In a separate approach, researchers at Stony Brook University have developed an oral vaccine candidate based on a genetically modified, attenuated strain of Listeria monocytogenes that stimulates powerful anti-tumor immune responses directly in the gut. The research shows that the vaccine generates tumor-specific CD8+ T cells in the gastrointestinal tract.

In mouse models of colorectal cancer, the oral vaccine significantly improved tumor control, especially when combined with immune checkpoint inhibitors. This combination increases the infiltration of cancer-killing T cells into tumors. Published on February 5, 2026, in the Journal for ImmunoTherapy of Cancer, the study presents a potential new strategy to overcome immunotherapy resistance in colorectal cancer, which is one of the leading causes of cancer-related deaths worldwide.

The oral immunization combined with immune checkpoint inhibitors induced the accumulation of tumor-specific CD8 T cells within the tumor microenvironment.
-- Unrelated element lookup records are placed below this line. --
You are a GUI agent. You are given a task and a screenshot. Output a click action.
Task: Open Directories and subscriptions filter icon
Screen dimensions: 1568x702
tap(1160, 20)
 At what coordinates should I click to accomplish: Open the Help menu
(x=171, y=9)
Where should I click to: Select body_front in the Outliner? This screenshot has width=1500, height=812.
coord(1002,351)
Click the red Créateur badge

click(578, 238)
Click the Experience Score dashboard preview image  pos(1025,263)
These specialized immune cells remain stationed in the gut and provide immediate and long-lasting protection against cancer cells, a response not achieved by vaccination or immune checkpoint inhibitors alone.
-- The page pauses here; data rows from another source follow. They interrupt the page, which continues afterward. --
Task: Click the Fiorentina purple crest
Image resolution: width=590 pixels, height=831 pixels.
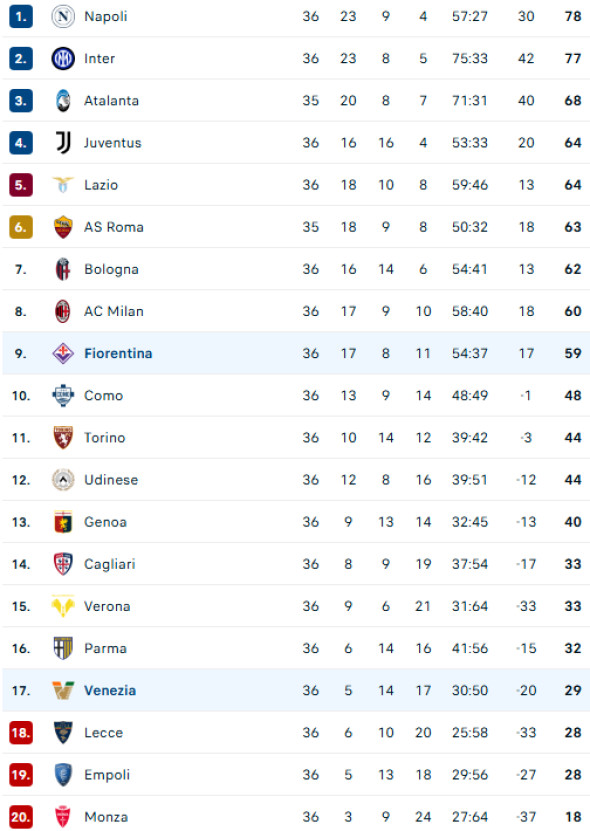Action: tap(63, 353)
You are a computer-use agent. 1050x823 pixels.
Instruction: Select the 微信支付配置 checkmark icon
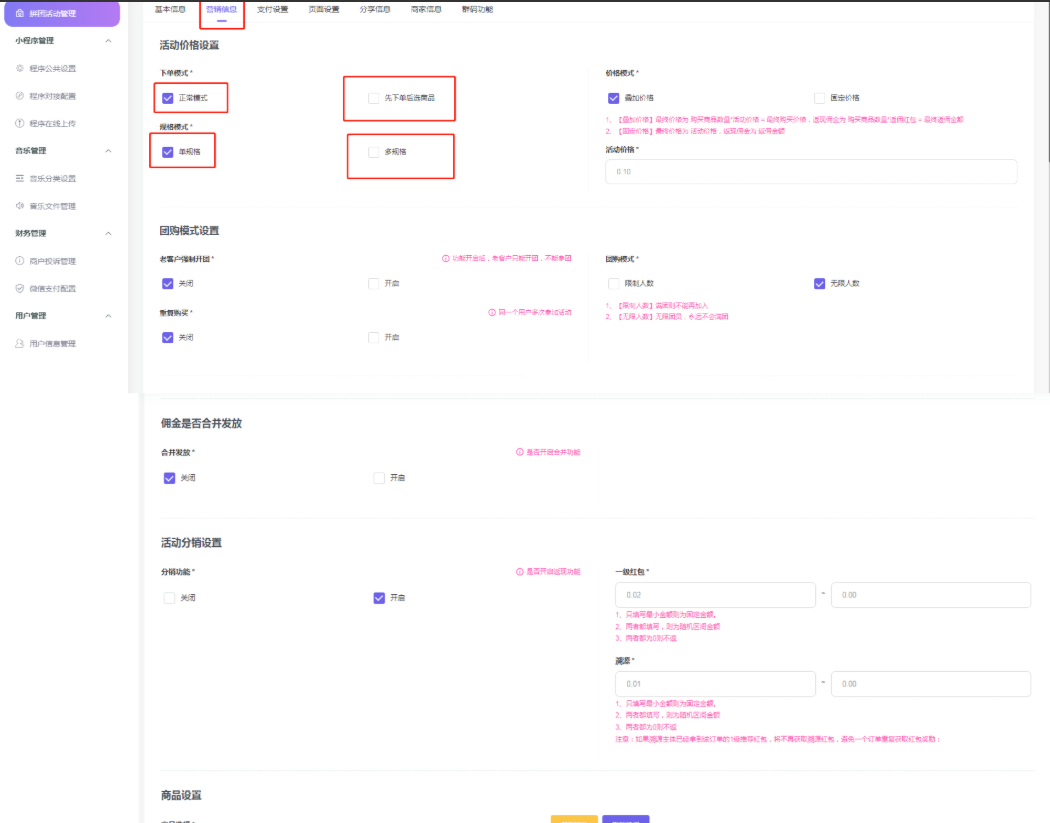[18, 288]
The Listeria therapy is unique among cancer therapies in stimulating the body's innate immune system to eliminate essentially any cell that puts out a distress signal indicating it's been compromised. Today's immunotherapies for cancer typically activate the "adaptive" immune system, boosting cells that recognize and kill cancer cells.
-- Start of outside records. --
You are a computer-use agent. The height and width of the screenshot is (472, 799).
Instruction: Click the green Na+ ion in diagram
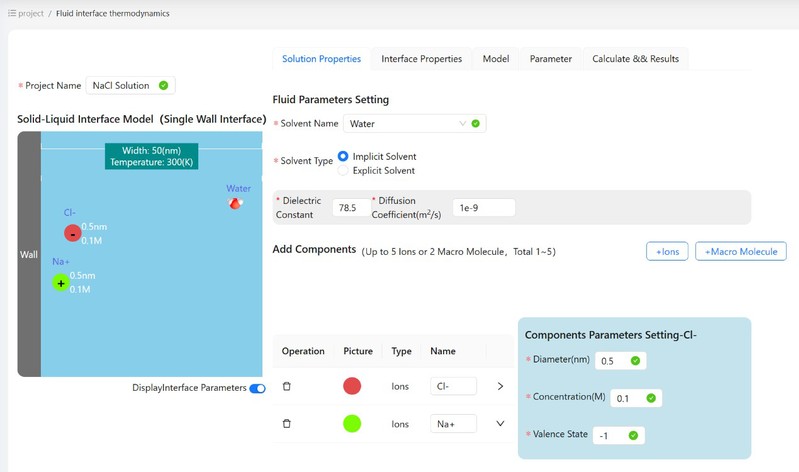pos(61,283)
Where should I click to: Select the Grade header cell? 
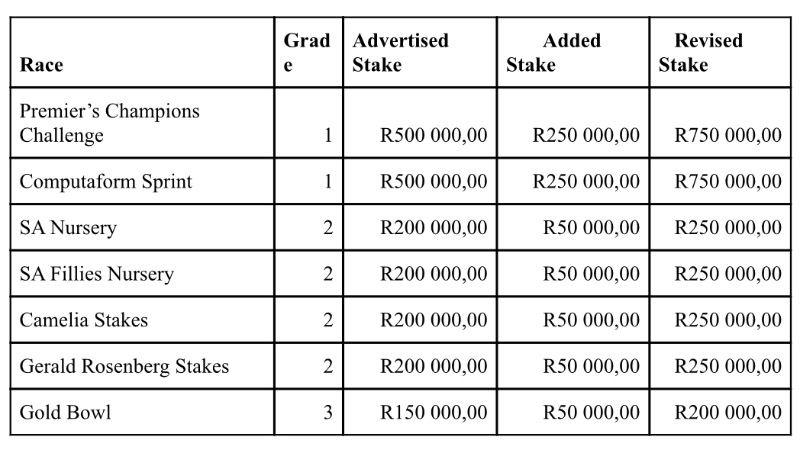click(306, 53)
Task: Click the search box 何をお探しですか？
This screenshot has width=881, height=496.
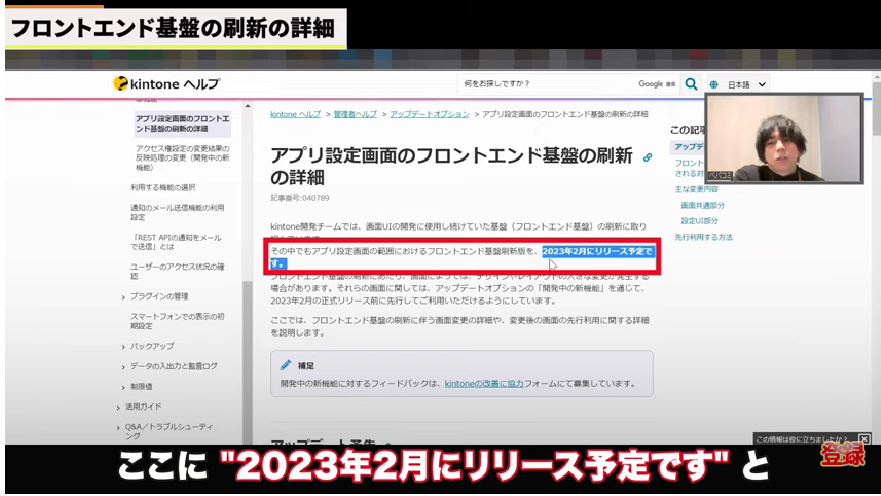Action: [x=548, y=84]
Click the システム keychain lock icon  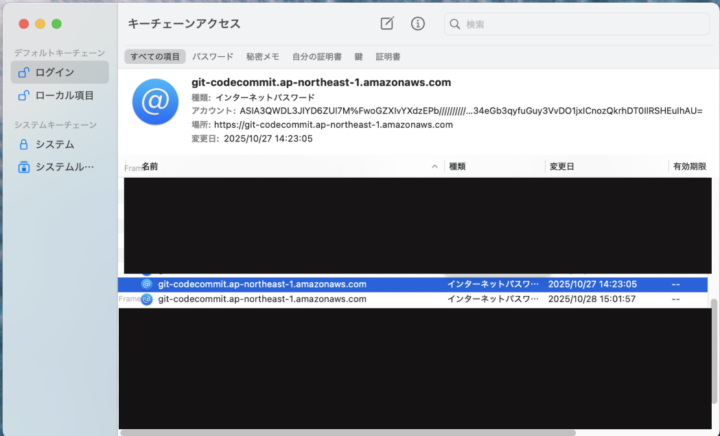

Researchers at UC Berkeley and Laguna Bio published details of the successful use of the attenuated Listeria therapy in mice in the journal mBio late last year. In another study posted last year on the BioRxiv preprint server, they reported that Listeria can also be engineered to boost another type of innate immune cell—mucosal-associated invariant T cell, or MAIT—that helps defend against infections and possibly cancer.

Listeria monocytogenes is a foodborne pathogen that causes gastrointestinal disease and fever in some people but occasionally spreads from the intestines to cause deadly sepsis or meningitis. Researchers have documented how, after infection, the bacteria are engulfed by scavenger cells called phagocytes, where they are captured by an organelle called a phagosome that digests invaders. But research showed nearly 40 years ago that before that can happen, the bacteria escape the phagosome and set up shop in the cell interior, hiding out from the host's immune system until they reproduce and spread to infect new cells.

To construct a version of Listeria that would not make people sick, researchers deleted two genes required for the bacteria to exit a cell and spread. The bacteria normally do this by hijacking host cell actin, a protein from the cell's cytoskeleton, and using it to construct finger-like protrusions, which are internalized by neighboring cells. This strain—dubbed LADD, for Listeria attenuated double deleted—will still get into the cytosol of cells, still grow and induce a potent immune response, but since it doesn't spread, it's a thousandfold less virulent.

Aduro Biotech combined this strain with a cancer antigen and used it to treat nearly 1,000 patients with pancreatic cancer and mesothelioma in the 2000s. While the results are promising in preclinical models for the newer approaches, human trials will be necessary to assess safety and efficacy.